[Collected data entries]
■ ■ ■ ■ ■ ■ ■
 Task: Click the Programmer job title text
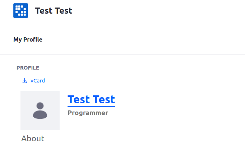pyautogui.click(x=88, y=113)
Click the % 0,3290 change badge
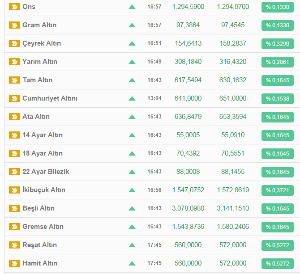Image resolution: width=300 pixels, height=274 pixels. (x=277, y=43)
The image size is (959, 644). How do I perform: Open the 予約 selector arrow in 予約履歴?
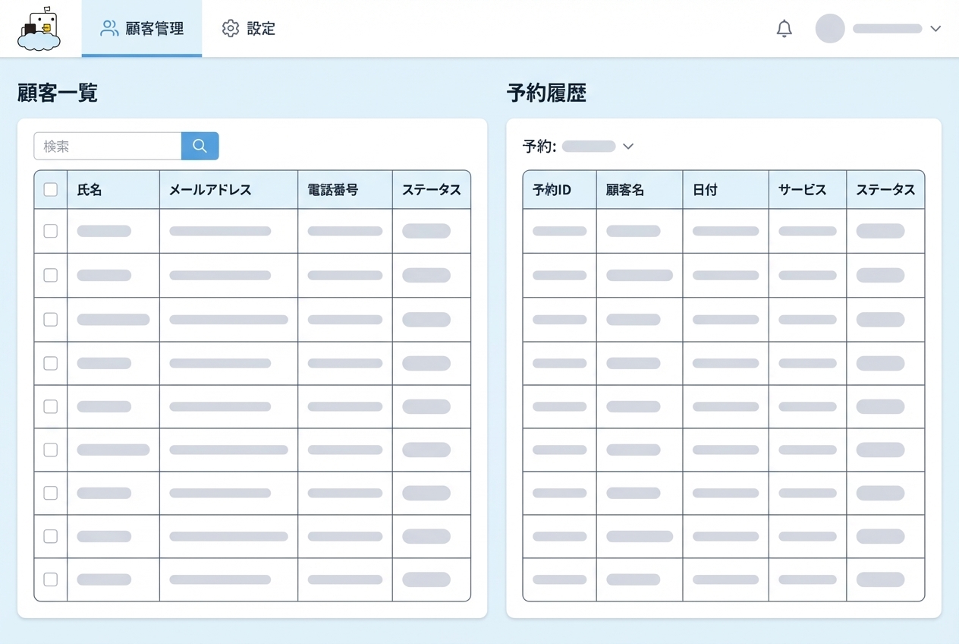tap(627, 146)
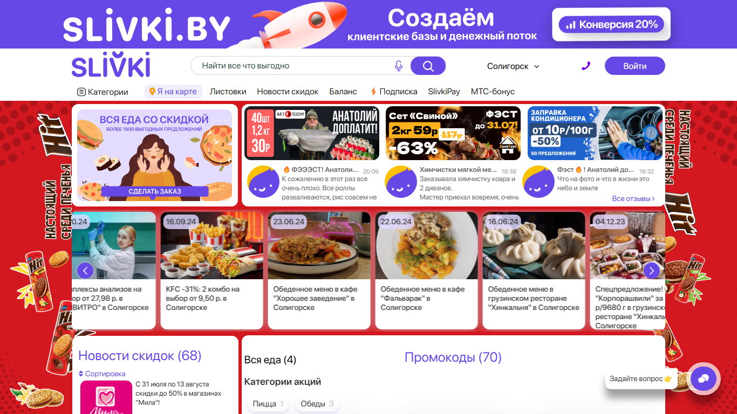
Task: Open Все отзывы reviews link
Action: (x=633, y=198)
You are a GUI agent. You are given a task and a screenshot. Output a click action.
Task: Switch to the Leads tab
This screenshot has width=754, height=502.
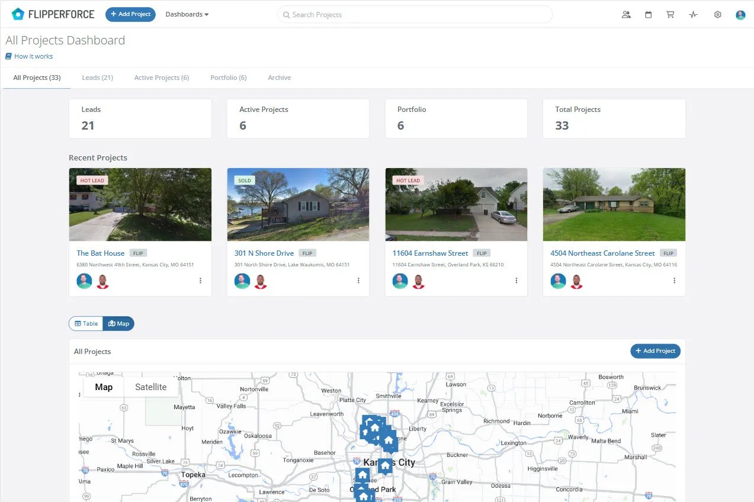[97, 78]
■ ■ ■ ■ ■ ■ ■
§ Task description: Nothing but the lines from the line containing "You are a GUI" through the last line of the records above should be written out, exactly and without the pictures.

§ Answer:
You are a GUI agent. You are given a task and a screenshot. Output a click action.
Task: Switch to the Leads tab
This screenshot has width=754, height=502.
[97, 78]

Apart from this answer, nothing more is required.